Peripheral sensory neurons promote angiogenesis in neurovascular models derived from hESCs

• Main Authors: Sathya Kannan, Marcus Lee, Senthilkumar Muthusamy, Agata Blasiak, Gopu Sriram, Tong Cao
• Format: Article
• Language: English
• Published: Elsevier 2021-04-01
• Series: Stem Cell Research
• Subjects: Human embryonic stem cells; Sensory neurons; Endothelial cells; Neurovascular unit; Innervation; Angiogenesis
• Online Access: http://www.sciencedirect.com/science/article/pii/S1873506121000775

In the adult tissues, blood vessels traverse the body with neurons side by side; and share common signaling molecules.
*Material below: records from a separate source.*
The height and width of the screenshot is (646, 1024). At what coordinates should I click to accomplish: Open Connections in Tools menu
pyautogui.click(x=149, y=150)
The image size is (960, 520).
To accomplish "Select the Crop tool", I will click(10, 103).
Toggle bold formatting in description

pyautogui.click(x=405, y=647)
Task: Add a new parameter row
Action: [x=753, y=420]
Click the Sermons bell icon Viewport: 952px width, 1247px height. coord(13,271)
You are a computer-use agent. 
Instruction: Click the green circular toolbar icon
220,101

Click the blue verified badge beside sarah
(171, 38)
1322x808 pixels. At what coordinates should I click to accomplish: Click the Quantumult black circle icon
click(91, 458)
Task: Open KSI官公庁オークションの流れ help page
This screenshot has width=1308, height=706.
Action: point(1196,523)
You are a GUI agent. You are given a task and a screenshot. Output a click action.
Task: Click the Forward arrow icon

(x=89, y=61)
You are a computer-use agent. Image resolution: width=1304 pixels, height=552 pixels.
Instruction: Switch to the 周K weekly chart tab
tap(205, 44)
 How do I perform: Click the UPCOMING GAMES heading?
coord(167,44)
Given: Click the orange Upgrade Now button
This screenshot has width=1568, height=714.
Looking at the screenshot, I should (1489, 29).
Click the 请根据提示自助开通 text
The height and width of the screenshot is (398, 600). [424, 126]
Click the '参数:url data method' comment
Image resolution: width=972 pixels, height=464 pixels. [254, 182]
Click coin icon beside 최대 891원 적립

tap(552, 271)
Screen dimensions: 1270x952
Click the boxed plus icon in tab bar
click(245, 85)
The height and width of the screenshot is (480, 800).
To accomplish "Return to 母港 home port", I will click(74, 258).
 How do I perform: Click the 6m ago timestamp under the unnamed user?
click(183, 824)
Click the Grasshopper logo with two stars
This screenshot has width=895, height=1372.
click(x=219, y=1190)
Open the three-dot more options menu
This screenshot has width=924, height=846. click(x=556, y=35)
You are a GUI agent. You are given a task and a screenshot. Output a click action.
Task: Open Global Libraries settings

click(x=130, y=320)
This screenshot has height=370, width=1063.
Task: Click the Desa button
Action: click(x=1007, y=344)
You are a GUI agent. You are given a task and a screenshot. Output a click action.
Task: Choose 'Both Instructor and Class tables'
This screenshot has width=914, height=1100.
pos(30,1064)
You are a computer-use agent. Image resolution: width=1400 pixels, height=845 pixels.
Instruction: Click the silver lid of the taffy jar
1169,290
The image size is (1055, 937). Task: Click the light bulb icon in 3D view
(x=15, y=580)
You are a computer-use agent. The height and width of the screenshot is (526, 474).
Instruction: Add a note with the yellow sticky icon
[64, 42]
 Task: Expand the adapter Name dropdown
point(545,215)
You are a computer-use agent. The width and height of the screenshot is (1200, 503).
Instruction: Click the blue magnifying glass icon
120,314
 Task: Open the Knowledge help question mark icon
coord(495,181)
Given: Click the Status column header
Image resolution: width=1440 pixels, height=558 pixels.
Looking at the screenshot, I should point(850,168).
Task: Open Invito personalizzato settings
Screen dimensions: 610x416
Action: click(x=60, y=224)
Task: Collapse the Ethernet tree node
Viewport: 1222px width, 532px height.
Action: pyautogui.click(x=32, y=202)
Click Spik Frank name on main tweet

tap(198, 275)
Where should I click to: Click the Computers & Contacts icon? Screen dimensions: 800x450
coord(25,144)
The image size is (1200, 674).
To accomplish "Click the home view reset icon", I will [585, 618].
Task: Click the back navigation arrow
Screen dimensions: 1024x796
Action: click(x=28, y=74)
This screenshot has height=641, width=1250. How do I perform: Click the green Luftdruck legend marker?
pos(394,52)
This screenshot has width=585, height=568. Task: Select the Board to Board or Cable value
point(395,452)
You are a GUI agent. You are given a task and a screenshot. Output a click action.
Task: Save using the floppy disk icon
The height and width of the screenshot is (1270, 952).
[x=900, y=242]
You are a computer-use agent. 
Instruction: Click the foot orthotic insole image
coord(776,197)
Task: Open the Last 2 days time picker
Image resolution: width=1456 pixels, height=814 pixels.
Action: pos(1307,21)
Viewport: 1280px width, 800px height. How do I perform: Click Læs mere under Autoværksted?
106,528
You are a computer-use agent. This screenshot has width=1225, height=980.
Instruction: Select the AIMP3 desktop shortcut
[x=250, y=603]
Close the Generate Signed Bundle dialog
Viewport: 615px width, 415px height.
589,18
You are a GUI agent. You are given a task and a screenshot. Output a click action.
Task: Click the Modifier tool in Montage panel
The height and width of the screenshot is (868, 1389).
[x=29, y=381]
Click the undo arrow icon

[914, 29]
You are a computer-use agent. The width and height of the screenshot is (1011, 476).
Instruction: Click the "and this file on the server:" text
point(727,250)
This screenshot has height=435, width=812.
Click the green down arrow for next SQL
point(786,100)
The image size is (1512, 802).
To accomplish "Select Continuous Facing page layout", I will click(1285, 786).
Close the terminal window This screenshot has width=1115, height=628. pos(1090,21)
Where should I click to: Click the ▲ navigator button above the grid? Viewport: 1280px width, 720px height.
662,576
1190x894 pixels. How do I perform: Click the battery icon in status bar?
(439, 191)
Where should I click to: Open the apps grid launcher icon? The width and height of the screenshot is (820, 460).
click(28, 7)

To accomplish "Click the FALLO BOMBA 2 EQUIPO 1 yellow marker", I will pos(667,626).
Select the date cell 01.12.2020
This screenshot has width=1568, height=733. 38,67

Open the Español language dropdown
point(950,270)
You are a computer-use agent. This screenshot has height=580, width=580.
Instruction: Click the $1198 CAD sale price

Developmental studies on animal models have shown that peripheral sensory neurons (PSNs) secrete angiogenic factors and endothelial cells (ECs) secrete neurotrophic factors which contribute to their coexistence, thereby forming the peripheral neurovascular (PNV) unit. Despite the large number of studies showing that innervation and vascularization complement each other, the interaction between human PSNs and ECs is still largely unknown. To study this interaction and to evaluate if PSNs affect angiogenesis, we derived both PSNs and ECs from human embryonic stem cells (hESCs) and developed a co-culture system. Seeding the two cell types together showed that PSNs induced endothelial morphogenesis with formation of vessel-like structures (VLSs). The PSN precursors, neural crest stem cells also induced VLS formation in the co-culture system; however, to a lesser extent. This sheds new light on the in vitro angiogenic potential of these cell types. PSNs derived from hESCs are powerful tools for studying development and disease as human PSNs are inaccessible for in vitro assays. Our novel approach, with optimized media condition allowed for integrating hESC-derived PSNs with hESC-derived ECs in three-dimensional (3D) collagen gel for creating a completely humanised PNV model. This preliminary model showed that innervation improves the development of vascularized channels in vitro, and provides insight to the development of innervated 3D models in future.